Aquella primera vez no dijo nada, pero al año siguiente se hizo con una romana
que, por si nos lee algún milenial despistado, se trata de un sencillo
instrumento ideado para pesar, gracias a una palanca de brazos desiguales con
el fiel sobre el punto de apoyo. Así, en lugar de llevar el grano directamente
hasta el silo sobre el cajón del camión, decidió envasarlo en sacos a los que,
tras ser introducidos 50 kilos exactos en cada uno, les añadió un puñado extra
como margen de error, o más bien de honestidad. Una vez en la báscula, cuando
el funcionario cantó el peso del camión, mi abuelo, con voz serena, le instó a
corregir la pesada, mientras le decía la cantidad exacta que portaba su carga.
Fueron muchas las
cosechas venideras y varios los diferentes empleados del SNT con los que le
tocó lidiar, pero nunca volvió a tener problemas con el pesaje. Es más, jamás
volvió una carga suya a pasar por la báscula, sino que año tras año, el
encargado en cuestión se limitaba a anotar lo que Juan Cano López le indicaba.
Es cierto que
todos arrastramos la huella de nuestros ancestros. Una herencia con sus taras
que puede lastrar nuestro camino sin que logremos explicarnos el porqué, aunque
la vida sea en sí una búsqueda de los mecanismos que nos ayuden a contrarrestar
esos defectos de fábrica.
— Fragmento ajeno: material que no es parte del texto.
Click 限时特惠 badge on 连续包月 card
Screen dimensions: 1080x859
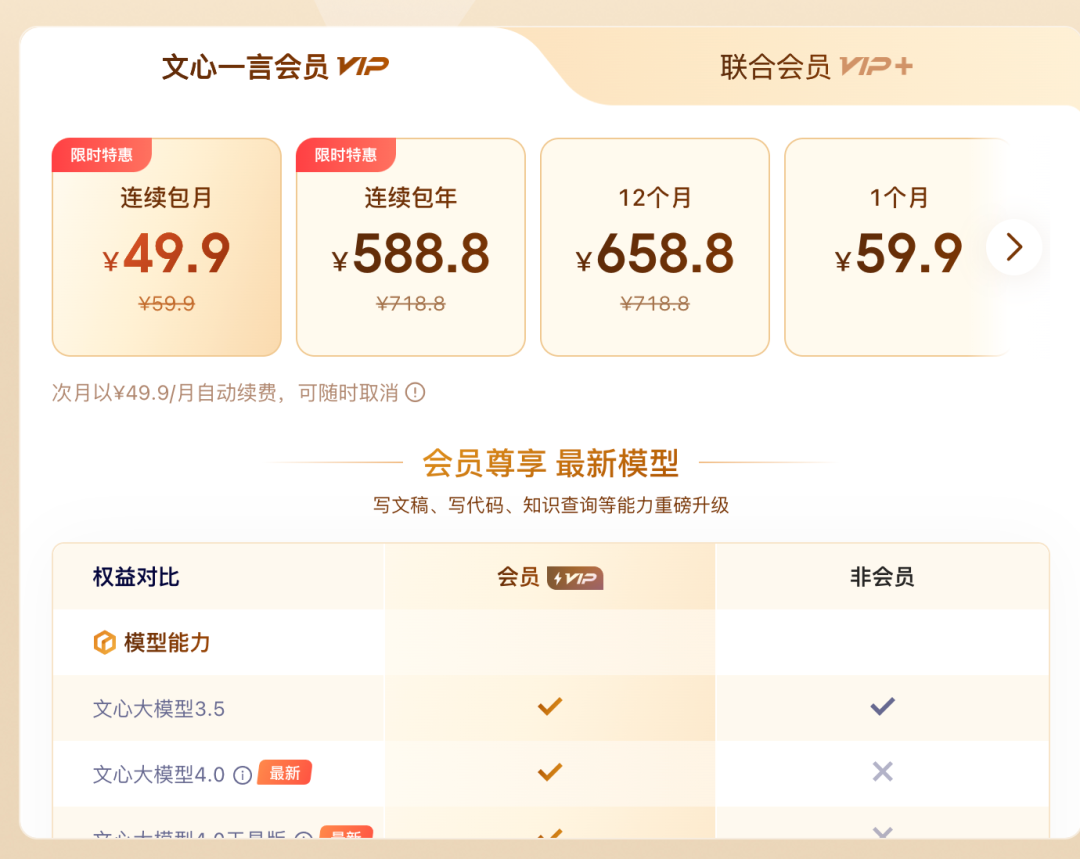click(101, 155)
Por otra parte, esa marca familiar, nos ha de servir
para identificar instrumentos y enseñanzas que añadir a nuestro equilibrio
personal en el camino del bien y la convivencia; porque todos deberíamos tener
nuestra propia romana cuyo fiel marcase siempre lo más justo: el centro
exacto.
Estupendo,Juan.Qué distinto sería el mundo,si todos tuviéramos una romana que marcara en su fiel el centro exacto.Un abrazo.
ResponderEliminarBueno, aunque cada cual tenga el centro en un lugar distinto. Pero en los valores universales de justicia y equidad, poco puede variar de unos a otros ese centro, ese equilibrio. Un abrazo.